Figure 4—figure supplement 2.. LSECs mediate the antimetastatic activity of IFNα.

(A) WBC counts at indicated time point from C57BL/6, injected with MC38 or MC38^Ifnar1_KO cells and treated with NaCl or IFNα. Sham injected animals (n=3) were used as controls. Horizontal dashed lines delimit normal WBC range. Arrows indicate the time of MC38 cells injection. Mean values ± SEM are shown; p-values were calculated by two-way ANOVA mixed-effect analysis. Significant p-values are referred to NaCl group. *p≤0.05; **p≤0.01. (B) WBC counts at indicated time point from Ifnar1^fl/fl, Alb^Cre, Pdgfrb^CreERT2, Itgax^Cre, and VeCad^CreERT2 mice injected with MC38 cells and treated with NaCl or IFNα. Sham injected animals (n=3) were used as controls. Horizontal dashed lines delimit normal WBC range. Arrows indicate the time of MC38 cells injection. Mean values ± SEM are shown; p-values were calculated by two-way ANOVA mixed-effect analysis. Significant p-values are referred to NaCl group. *p≤0.05; **p≤0.01; ***p≤0.001. (C) Kaplan-Meier survival curves of Ifnar1^fl/fl mice injected with MC38 cells. Sham injected animals per group (n=3) were used as control. The blue pattern indicates the time frame of IFNα ip release. Mean values are shown; p-values were calculated by log-rank/Mantel-Cox test. (D) Kaplan-Meier survival analysis of MOP-NaCl-treated VeCad^Ifnar1_KO mice in relation to all cell type-specific conditional Ifnar1_KO mice and Ifnar1^fl/fl mice showing that upon Ifnar1 loss from endothelial cells mouse survival was compromised. Mean values are shown; p-values were calculated by log-rank/Mantel-Cox test.
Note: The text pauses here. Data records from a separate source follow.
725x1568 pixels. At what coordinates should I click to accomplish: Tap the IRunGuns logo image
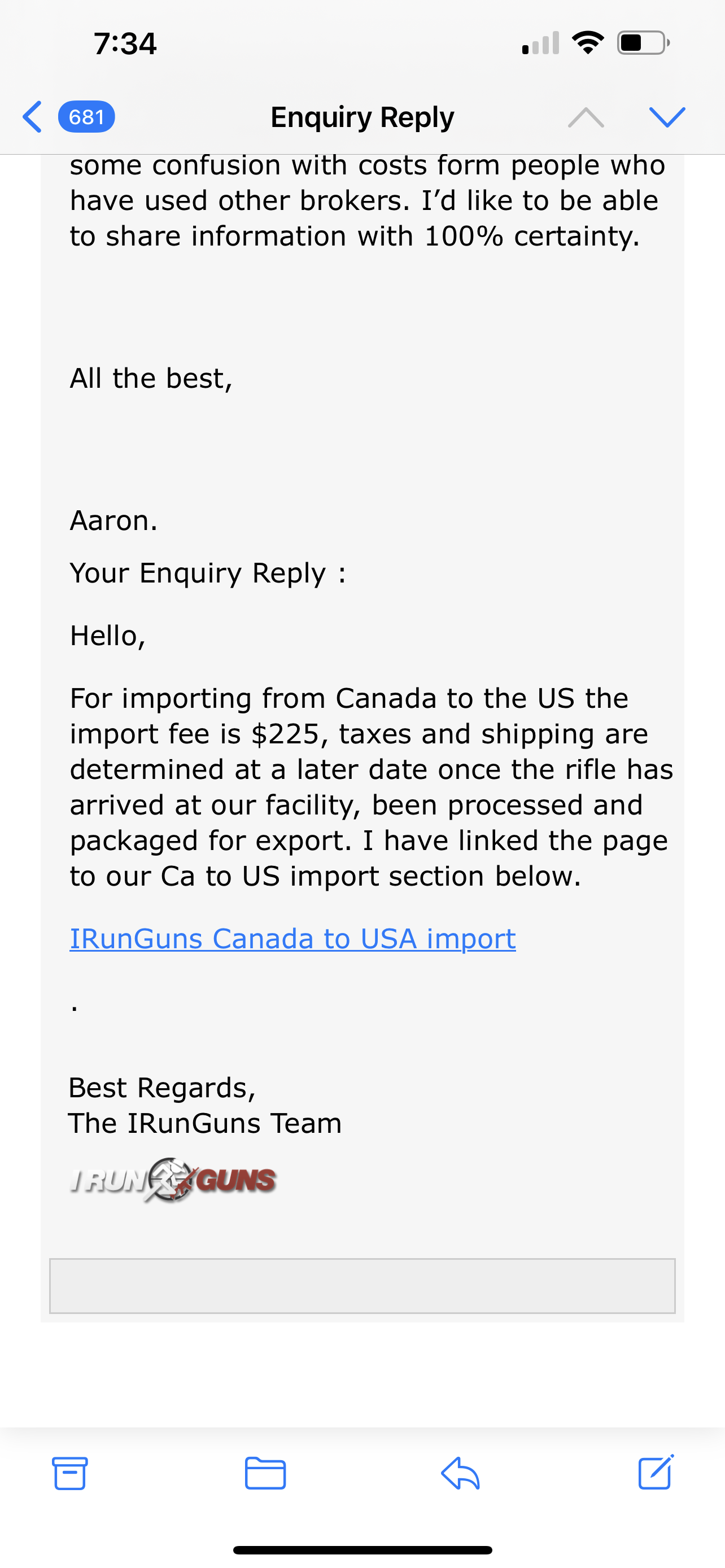pyautogui.click(x=173, y=1180)
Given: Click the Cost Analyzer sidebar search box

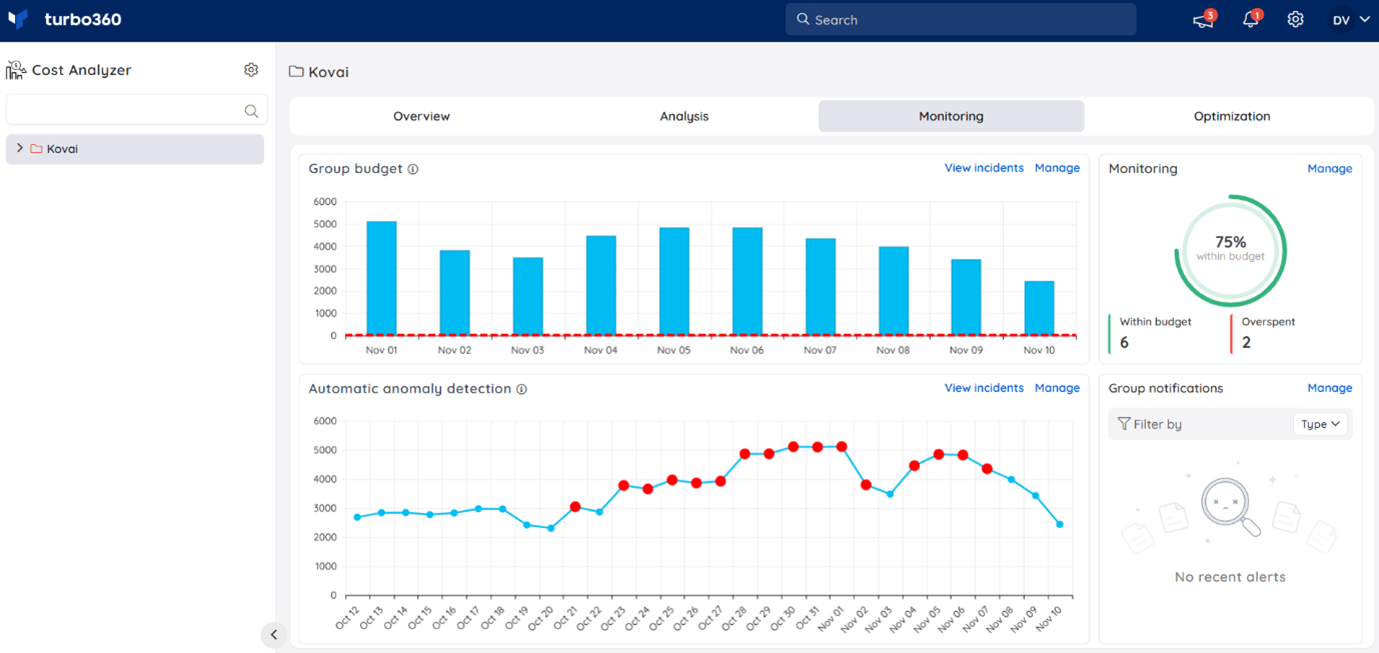Looking at the screenshot, I should click(x=136, y=110).
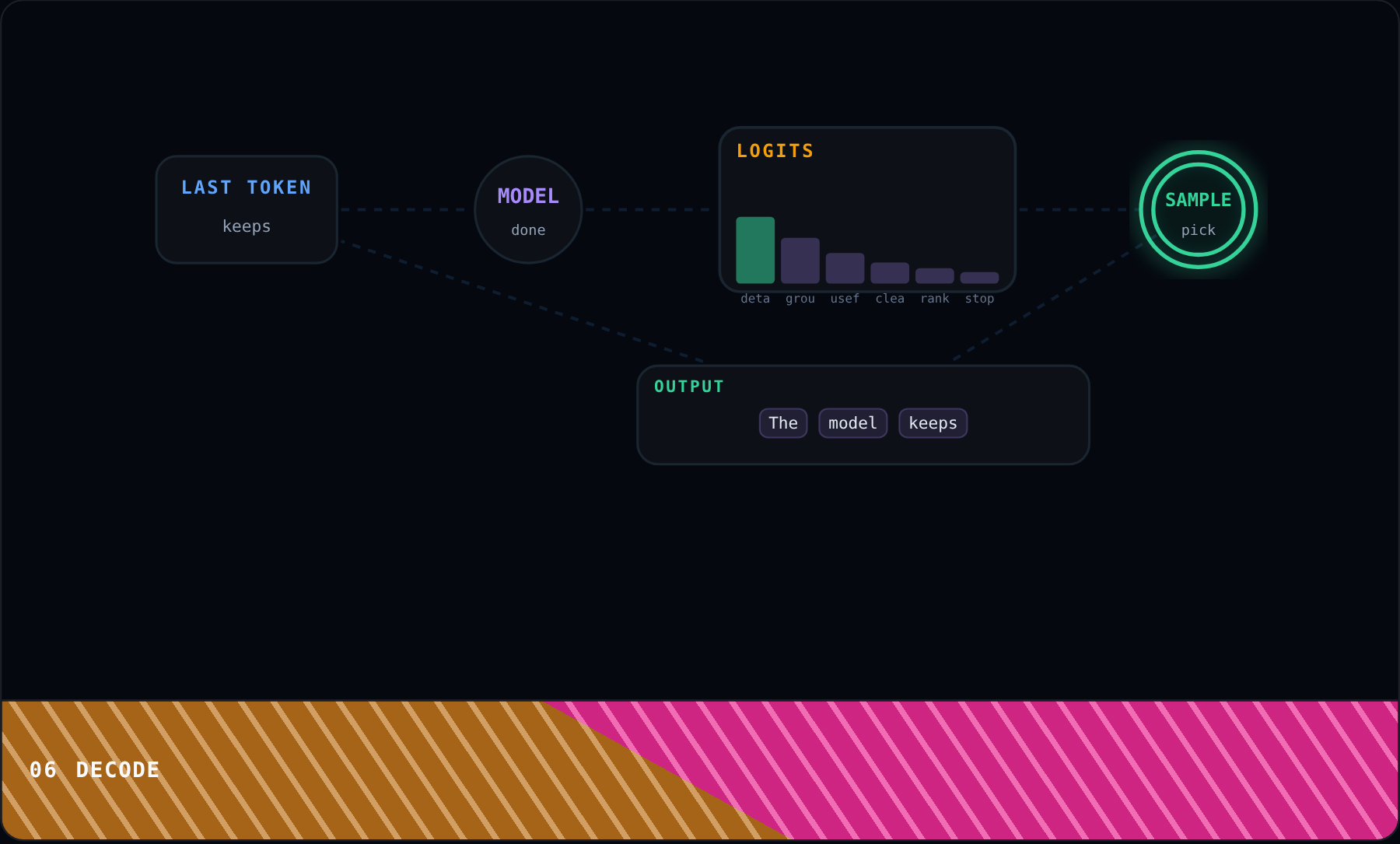Select the green 'deta' logit bar
Image resolution: width=1400 pixels, height=844 pixels.
tap(755, 250)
Figure 4—figure supplement 3.. Characterization of liver metastases developed in VeCad^Ifnar1_KO mice at day 21 after intramesenteric MC38 cells injection.

(A) Representative H&E, CD34, F4/80 and CD3 immunohistochemical micrographs of liver metastatic lesions found in NaCl- (red frame, n=4) and IFNα-treated (blue frame, n=7) Ifnar1^fl/fl mice or in NaCl- (red frame, n=4) and IFNα-treated (blue frame, n=4) VeCad^Ifnar1_KO mice. Scale bar = 100 μm. (B) Quantification of the percentage of tumor area and the number of cells expressing CD34, F4/80, and CD3 per mm² determined by IHC. Immunohistochemical measurements were conducted on at least 1000 mm² of total liver area for both experimental conditions. Mean values ± SEM are shown; p-values were calculated by Mann-Whitney test.

Figure 5.. Continuous IFNα administration limits trans-sinusoidal migration of CRC cells by strengthening the hepatic vascular barrier.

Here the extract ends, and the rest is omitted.